All smoke, no mirrors.

by Diana Shi
12 November 2016, 12:50pm

All images courtesy the artist

With wispy tendrils of smoke that dissipate into the sky, Steven Spazuk leaves no lit candle unturned by using carbon residue left from burnt wicks to form his masterful paintings. The artist uses feathers and brushes to coax out and discipline his images from residuals of a dead flame. His latest exhibit of paintings, titled Smoke Signals, opens at Nuart Gallery in Stavanger, Norway.

Spazuk writes in a show descriptor how “spontaneity and chance are the heart and soul of this creative process. He does not censor. He does not direct. He opens himself to the experience. This in-the-moment creative practice couples with the fluidity of soot merges to form highly-detailed and freewheeling imagery.”
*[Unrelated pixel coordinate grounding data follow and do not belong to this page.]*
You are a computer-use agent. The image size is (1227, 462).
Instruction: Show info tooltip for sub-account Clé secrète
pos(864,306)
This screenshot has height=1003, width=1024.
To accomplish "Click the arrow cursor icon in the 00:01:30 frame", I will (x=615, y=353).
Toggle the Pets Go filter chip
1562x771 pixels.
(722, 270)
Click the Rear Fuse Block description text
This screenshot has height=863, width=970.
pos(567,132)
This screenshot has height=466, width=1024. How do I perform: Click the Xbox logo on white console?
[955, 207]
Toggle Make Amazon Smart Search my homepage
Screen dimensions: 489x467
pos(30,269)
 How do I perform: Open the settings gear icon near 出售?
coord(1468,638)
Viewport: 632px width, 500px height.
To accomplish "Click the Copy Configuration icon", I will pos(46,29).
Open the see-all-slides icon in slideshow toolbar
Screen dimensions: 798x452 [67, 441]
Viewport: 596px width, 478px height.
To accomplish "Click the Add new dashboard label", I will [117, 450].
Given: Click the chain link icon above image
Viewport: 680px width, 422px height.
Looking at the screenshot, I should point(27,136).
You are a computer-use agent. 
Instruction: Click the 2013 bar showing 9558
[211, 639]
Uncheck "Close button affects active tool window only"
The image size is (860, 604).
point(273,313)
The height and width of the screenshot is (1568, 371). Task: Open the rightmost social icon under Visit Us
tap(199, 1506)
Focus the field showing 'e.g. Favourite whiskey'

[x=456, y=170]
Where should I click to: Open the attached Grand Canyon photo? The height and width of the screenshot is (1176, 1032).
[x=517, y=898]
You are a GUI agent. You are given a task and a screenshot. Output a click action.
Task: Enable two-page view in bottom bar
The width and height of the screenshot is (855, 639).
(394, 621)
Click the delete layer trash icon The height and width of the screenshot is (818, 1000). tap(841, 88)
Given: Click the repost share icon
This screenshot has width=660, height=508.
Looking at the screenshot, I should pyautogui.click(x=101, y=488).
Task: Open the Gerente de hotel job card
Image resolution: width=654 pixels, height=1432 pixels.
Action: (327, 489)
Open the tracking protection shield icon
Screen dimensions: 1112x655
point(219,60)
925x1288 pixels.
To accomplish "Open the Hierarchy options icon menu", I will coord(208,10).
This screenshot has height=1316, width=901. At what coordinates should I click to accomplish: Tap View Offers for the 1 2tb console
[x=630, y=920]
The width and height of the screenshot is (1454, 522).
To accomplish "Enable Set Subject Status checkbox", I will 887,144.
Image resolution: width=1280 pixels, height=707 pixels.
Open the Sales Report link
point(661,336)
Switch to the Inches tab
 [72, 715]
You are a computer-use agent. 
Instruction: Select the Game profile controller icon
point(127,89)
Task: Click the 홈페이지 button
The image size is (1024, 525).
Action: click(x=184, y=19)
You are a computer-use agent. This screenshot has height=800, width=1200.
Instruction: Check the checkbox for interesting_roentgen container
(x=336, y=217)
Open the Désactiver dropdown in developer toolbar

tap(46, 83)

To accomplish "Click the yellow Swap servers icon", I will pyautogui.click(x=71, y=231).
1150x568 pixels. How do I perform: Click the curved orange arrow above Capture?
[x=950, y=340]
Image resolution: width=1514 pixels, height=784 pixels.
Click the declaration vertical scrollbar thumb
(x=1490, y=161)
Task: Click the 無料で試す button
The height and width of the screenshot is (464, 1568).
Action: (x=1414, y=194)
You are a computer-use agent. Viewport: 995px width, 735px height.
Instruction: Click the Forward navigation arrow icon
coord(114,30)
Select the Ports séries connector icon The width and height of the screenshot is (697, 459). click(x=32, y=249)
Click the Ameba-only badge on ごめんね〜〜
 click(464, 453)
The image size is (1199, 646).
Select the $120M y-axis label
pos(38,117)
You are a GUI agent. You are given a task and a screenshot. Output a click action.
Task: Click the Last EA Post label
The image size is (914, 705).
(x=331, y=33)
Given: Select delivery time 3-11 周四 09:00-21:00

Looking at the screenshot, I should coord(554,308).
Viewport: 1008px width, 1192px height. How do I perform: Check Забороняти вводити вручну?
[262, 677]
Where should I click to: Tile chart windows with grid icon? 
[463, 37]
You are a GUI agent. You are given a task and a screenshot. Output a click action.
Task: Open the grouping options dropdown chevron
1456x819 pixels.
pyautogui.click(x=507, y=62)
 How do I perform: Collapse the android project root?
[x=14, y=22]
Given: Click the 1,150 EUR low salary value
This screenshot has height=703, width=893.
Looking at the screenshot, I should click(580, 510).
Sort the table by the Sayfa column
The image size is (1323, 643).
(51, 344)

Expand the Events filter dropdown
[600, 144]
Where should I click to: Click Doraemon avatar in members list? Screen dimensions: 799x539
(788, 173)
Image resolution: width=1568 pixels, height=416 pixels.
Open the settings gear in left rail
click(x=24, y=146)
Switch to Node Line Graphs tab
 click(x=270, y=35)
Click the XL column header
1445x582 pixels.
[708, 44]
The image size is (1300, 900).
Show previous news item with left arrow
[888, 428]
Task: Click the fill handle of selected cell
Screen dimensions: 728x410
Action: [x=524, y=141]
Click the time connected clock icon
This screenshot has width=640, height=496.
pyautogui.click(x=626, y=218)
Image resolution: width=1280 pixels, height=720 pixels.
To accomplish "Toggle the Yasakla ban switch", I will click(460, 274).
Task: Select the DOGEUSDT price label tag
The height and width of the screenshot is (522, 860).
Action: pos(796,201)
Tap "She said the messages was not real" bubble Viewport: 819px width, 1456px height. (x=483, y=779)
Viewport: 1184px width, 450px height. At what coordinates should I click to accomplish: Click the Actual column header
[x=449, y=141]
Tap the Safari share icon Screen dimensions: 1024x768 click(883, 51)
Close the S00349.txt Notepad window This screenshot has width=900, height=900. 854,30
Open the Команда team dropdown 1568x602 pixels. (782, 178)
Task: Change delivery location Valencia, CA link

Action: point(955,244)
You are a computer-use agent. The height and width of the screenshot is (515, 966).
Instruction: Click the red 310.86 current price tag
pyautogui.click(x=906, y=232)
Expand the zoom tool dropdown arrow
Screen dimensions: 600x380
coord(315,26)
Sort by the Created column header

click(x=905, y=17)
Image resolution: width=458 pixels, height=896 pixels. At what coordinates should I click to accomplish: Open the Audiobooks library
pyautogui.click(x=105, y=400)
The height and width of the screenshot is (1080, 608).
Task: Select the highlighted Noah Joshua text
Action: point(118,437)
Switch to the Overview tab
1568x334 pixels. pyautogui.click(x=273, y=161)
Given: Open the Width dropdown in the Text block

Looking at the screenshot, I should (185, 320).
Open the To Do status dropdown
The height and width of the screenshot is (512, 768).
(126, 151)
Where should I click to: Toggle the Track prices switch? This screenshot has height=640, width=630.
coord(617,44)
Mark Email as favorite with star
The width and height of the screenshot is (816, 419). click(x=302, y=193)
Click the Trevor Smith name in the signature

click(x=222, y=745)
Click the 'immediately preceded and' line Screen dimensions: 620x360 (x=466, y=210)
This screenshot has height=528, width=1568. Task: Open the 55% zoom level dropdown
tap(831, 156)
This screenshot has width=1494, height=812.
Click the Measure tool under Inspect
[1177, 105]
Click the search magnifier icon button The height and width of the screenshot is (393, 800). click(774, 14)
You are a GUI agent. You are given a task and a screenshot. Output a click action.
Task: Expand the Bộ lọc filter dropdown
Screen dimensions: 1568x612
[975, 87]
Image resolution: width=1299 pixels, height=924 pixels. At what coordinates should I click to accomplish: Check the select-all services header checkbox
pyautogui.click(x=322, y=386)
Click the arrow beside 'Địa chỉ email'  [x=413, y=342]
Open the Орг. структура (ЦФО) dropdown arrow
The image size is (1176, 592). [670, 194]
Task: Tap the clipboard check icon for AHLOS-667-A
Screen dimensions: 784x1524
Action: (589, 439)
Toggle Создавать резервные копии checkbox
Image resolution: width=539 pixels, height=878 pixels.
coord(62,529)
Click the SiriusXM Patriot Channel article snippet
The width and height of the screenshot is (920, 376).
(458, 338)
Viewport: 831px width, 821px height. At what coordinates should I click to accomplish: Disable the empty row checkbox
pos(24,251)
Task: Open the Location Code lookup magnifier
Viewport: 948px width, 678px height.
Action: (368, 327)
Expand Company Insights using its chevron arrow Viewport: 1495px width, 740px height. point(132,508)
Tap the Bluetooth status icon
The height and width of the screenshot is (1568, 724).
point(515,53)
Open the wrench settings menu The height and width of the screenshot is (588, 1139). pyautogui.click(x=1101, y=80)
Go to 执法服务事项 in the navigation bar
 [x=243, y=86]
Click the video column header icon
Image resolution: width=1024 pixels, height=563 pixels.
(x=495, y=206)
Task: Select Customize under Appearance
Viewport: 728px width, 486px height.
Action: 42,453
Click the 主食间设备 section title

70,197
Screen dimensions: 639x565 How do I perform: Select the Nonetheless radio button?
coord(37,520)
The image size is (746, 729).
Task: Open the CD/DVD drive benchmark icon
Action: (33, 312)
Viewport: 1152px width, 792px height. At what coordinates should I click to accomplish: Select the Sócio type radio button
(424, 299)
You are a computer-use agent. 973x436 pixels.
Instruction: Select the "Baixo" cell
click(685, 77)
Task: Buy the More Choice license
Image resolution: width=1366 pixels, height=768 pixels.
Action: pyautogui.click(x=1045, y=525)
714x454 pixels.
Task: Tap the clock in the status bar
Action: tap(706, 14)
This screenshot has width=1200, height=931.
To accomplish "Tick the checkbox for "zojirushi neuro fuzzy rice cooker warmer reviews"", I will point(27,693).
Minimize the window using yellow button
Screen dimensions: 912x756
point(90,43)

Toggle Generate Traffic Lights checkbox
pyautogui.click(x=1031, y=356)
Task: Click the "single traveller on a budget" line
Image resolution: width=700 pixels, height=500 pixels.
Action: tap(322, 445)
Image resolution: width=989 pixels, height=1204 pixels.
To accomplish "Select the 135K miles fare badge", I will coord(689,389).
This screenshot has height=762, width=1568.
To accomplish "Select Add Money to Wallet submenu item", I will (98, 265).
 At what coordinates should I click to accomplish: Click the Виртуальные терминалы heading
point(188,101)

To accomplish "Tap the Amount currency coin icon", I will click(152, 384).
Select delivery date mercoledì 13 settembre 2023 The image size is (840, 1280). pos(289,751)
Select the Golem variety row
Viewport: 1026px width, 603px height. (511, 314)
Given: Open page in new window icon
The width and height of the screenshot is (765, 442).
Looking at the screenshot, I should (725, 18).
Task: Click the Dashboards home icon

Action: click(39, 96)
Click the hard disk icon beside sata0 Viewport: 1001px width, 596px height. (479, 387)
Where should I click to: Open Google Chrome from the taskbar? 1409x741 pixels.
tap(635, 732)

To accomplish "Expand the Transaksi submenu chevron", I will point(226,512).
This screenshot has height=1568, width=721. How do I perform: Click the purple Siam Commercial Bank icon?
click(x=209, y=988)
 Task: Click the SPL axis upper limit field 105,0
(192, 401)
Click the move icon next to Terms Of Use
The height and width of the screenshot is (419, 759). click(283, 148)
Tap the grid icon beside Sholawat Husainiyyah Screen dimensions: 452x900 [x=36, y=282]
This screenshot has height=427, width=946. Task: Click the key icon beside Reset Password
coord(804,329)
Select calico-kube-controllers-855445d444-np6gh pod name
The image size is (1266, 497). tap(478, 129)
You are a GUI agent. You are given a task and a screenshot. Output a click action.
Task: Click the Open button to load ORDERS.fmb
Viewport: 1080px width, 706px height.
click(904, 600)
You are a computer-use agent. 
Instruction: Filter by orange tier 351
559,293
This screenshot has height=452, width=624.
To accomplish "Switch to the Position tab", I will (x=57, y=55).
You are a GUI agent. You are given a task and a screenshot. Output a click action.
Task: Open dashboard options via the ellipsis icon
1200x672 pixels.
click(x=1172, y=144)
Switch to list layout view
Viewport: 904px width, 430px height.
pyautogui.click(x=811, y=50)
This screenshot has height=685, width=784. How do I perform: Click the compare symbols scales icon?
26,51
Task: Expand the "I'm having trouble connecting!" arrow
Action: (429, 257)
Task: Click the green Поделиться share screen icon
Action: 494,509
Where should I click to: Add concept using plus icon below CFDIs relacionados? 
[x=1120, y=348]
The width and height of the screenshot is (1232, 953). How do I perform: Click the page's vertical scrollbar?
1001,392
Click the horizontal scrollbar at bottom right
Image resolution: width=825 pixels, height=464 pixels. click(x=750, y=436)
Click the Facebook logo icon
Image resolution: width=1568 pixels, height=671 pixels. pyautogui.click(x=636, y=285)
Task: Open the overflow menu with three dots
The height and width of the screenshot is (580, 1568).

The hulking beauty of each of his works comes down to the uncompromisingly realistic tone. Spazuk has harnessed an unexpected, alternative, and temporal medium of smoke, and evolved it into something spectacular. Soothing washes of black and white take over numerous blocks of blank paper, culling out the familiar faces of Ai Weiwei and Chuck Close with artistic sorcery. It is from smoke's ellusiveness that the artist imparts an untouchable and airy quality to his painting.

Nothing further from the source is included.